_Objetivo 1_.
Responda com base no trecho sobre a Groenlândia:
(a) A Groenlândia é atualmente um território autônomo de que país?
(b) Quais recursos naturais da ilha foram o foco da audiência no Congresso?
(c) Segundo o trecho, onde o clima está mudando mais rapidamente do que em qualquer outro lugar da Terra?
_Objetivo 2_. Transforme em uma tabela Markdown, com as colunas "Nº" e "Linha", as linhas que vêm depois do trecho sobre a Groenlândia. Comece na linha que contém "The width and height of the screenshot is (1280, 800).", pare depois da que contém "I will coord(499,399)." e deixe de fora as linhas em branco.

Desde que Donald Trump reassumiu a presidência, ele tem cobiçado a Groenlândia. Trump tem insistido que os EUA controlarão a ilha, atualmente um território autônomo da Dinamarca, e se suas propostas forem rejeitadas, talvez tomem a Groenlândia pela força.
Durante uma recente audiência no Congresso, senadores e especialistas se concentraram no valor estratégico da Groenlândia e seus recursos naturais: minerais críticos, combustíveis fósseis e energia hidrelétrica. Ninguém mencionou os perigos, muitos deles exacerbados pela mudança climática induzida pelo homem, que aqueles que desejam possuir e desenvolver a ilha inevitavelmente encontrarão.
Isso é imprudente, pois o clima do Ártico está mudando mais rapidamente do que em qualquer outro lugar da Terra. Esse rápido aquecimento aumenta ainda mais o já substancial risco econômico e pessoal para aqueles que vivem, trabalham e extraem recursos na Groenlândia e para o resto do planeta.

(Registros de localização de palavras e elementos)

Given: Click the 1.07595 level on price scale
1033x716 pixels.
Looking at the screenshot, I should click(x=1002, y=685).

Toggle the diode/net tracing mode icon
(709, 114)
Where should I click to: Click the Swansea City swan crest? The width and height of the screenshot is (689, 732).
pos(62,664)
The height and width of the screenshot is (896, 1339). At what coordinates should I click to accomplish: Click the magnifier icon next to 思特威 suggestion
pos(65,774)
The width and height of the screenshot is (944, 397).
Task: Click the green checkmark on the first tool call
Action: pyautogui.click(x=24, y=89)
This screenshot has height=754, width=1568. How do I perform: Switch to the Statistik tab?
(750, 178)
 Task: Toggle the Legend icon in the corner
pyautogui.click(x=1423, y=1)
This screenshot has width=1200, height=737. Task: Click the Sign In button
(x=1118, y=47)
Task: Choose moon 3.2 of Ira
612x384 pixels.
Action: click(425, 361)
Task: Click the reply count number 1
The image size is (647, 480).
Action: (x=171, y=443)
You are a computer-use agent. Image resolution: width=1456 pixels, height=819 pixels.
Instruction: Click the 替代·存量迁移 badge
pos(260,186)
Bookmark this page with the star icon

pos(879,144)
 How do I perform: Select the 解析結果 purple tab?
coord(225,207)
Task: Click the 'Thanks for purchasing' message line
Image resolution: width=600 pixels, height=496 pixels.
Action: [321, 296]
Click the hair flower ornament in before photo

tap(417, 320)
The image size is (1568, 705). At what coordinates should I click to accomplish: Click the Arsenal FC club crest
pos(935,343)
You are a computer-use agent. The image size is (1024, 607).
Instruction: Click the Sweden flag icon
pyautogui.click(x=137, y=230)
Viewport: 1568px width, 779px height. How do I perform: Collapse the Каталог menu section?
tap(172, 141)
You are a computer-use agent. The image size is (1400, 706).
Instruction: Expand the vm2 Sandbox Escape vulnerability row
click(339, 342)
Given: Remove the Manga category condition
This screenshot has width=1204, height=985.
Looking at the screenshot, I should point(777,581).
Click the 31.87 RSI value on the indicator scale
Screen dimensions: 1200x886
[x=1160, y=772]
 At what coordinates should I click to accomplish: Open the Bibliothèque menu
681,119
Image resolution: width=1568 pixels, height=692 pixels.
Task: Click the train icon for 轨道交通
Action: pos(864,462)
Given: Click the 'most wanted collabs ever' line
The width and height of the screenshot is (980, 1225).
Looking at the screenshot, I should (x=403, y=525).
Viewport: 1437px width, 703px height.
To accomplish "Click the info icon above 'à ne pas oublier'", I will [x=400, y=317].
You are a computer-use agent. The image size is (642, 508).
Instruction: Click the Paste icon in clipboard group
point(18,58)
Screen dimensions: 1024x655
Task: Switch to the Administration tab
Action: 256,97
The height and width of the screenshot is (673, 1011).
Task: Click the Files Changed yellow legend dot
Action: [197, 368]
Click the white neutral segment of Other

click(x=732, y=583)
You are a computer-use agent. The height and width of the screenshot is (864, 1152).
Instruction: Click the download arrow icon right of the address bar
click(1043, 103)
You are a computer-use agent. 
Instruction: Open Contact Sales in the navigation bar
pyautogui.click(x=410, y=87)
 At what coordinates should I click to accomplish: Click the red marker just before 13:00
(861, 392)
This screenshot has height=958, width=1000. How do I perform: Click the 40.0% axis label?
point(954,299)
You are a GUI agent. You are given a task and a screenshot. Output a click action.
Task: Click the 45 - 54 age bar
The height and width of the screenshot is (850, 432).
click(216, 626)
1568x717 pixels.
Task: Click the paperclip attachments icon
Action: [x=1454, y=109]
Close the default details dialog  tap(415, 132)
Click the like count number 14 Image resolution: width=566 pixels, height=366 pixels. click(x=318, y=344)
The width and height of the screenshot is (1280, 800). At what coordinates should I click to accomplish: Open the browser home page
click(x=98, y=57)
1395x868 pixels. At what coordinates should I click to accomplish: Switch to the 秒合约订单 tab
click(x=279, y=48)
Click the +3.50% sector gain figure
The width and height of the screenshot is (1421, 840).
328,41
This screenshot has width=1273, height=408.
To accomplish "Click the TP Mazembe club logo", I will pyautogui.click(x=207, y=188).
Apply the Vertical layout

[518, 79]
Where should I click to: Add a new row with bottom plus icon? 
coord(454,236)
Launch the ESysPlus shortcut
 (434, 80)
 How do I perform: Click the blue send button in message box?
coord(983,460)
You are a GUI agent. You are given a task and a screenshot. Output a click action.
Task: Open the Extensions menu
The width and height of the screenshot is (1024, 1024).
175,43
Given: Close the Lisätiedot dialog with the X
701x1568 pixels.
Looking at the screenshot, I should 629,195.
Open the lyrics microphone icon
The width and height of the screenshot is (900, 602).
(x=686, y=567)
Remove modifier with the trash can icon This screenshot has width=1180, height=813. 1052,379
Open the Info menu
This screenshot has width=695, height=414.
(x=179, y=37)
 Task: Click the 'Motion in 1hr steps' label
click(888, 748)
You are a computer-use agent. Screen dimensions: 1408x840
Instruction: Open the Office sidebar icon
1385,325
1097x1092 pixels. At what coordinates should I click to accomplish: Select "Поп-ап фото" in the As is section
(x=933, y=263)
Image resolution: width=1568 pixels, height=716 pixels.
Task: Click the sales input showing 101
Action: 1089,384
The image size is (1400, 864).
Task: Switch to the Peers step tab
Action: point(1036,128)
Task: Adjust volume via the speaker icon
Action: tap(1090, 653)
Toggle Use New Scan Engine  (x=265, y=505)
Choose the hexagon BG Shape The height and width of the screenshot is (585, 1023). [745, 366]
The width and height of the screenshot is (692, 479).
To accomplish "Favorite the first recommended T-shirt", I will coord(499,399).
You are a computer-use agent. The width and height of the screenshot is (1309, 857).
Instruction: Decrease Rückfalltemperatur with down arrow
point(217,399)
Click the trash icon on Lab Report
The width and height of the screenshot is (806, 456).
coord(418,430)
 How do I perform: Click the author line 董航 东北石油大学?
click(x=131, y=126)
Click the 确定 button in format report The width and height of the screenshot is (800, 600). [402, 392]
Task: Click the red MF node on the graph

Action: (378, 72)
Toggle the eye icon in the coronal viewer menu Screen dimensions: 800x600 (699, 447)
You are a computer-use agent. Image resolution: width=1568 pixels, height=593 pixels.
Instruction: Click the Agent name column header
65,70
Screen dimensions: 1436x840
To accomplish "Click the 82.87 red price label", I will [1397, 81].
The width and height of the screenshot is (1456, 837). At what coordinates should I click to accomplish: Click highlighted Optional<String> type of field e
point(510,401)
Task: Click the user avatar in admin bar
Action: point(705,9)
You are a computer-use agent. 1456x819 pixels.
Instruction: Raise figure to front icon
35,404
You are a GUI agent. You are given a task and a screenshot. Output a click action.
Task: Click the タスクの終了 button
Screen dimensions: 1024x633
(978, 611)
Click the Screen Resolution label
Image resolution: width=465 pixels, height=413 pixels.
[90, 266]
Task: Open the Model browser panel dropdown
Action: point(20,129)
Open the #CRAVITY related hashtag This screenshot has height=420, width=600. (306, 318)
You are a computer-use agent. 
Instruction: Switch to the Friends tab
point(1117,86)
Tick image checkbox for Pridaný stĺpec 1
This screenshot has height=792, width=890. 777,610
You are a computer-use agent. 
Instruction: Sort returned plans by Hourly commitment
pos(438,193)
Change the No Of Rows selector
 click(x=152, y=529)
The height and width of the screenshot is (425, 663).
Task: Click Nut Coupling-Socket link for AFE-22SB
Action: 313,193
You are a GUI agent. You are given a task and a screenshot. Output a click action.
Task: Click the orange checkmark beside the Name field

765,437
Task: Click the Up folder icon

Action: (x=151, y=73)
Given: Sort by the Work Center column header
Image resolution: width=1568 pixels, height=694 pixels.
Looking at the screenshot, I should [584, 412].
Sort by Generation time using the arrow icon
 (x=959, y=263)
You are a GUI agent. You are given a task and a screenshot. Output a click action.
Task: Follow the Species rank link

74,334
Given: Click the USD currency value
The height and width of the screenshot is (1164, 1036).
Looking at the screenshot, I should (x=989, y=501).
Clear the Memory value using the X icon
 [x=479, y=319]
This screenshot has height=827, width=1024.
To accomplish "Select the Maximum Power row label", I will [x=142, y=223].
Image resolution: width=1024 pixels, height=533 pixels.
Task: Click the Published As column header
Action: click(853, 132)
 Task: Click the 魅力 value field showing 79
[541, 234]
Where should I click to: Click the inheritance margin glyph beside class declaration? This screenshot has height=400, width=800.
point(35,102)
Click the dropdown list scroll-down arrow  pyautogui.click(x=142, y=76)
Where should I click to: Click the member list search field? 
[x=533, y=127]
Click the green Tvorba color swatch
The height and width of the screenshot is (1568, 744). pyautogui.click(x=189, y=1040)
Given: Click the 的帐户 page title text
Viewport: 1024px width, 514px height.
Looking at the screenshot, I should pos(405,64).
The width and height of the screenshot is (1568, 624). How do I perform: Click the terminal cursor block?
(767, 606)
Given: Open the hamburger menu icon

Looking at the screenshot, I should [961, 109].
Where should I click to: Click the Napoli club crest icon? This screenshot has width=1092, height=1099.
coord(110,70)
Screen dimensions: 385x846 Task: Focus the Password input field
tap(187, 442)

_Solução 1_.
(a) Da Dinamarca.
(b) Minerais críticos, combustíveis fósseis e energia hidrelétrica.
(c) No Ártico.

_Solução 2_.
| Nº | Linha |
|---|---|
| 1 | The width and height of the screenshot is (1280, 800). At what coordinates should I click to accomplish: Open the browser home page |
| 2 | click(x=98, y=57) |
| 3 | 1395x868 pixels. At what coordinates should I click to accomplish: Switch to the 秒合约订单 tab |
| 4 | click(x=279, y=48) |
| 5 | Click the +3.50% sector gain figure |
| 6 | The width and height of the screenshot is (1421, 840). |
| 7 | 328,41 |
| 8 | This screenshot has width=1273, height=408. |
| 9 | To accomplish "Click the TP Mazembe club logo", I will pyautogui.click(x=207, y=188). |
| 10 | Apply the Vertical layout |
| 11 | [518, 79] |
| 12 | Where should I click to: Add a new row with bottom plus icon?  |
| 13 | coord(454,236) |
| 14 | Launch the ESysPlus shortcut |
| 15 |  (434, 80) |
| 16 |  How do I perform: Click the blue send button in message box? |
| 17 | coord(983,460) |
| 18 | You are a GUI agent. You are given a task and a screenshot. Output a click action. |
| 19 | Task: Open the Extensions menu |
| 20 | The width and height of the screenshot is (1024, 1024). |
| 21 | 175,43 |
| 22 | Given: Close the Lisätiedot dialog with the X |
| 23 | 701x1568 pixels. |
| 24 | Looking at the screenshot, I should 629,195. |
| 25 | Open the lyrics microphone icon |
| 26 | The width and height of the screenshot is (900, 602). |
| 27 | (x=686, y=567) |
| 28 | Remove modifier with the trash can icon This screenshot has width=1180, height=813. 1052,379 |
| 29 | Open the Info menu |
| 30 | This screenshot has width=695, height=414. |
| 31 | (x=179, y=37) |
| 32 |  Task: Click the 'Motion in 1hr steps' label |
| 33 | click(888, 748) |
| 34 | You are a computer-use agent. Screen dimensions: 1408x840 |
| 35 | Instruction: Open the Office sidebar icon |
| 36 | 1385,325 |
| 37 | 1097x1092 pixels. At what coordinates should I click to accomplish: Select "Поп-ап фото" in the As is section |
| 38 | (x=933, y=263) |
| 39 | Image resolution: width=1568 pixels, height=716 pixels. |
| 40 | Task: Click the sales input showing 101 |
| 41 | Action: 1089,384 |
| 42 | The image size is (1400, 864). |
| 43 | Task: Switch to the Peers step tab |
| 44 | Action: point(1036,128) |
| 45 | Task: Adjust volume via the speaker icon |
| 46 | Action: tap(1090, 653) |
| 47 | Toggle Use New Scan Engine  (x=265, y=505) |
| 48 | Choose the hexagon BG Shape The height and width of the screenshot is (585, 1023). [745, 366] |
| 49 | The width and height of the screenshot is (692, 479). |
| 50 | To accomplish "Favorite the first recommended T-shirt", I will coord(499,399). |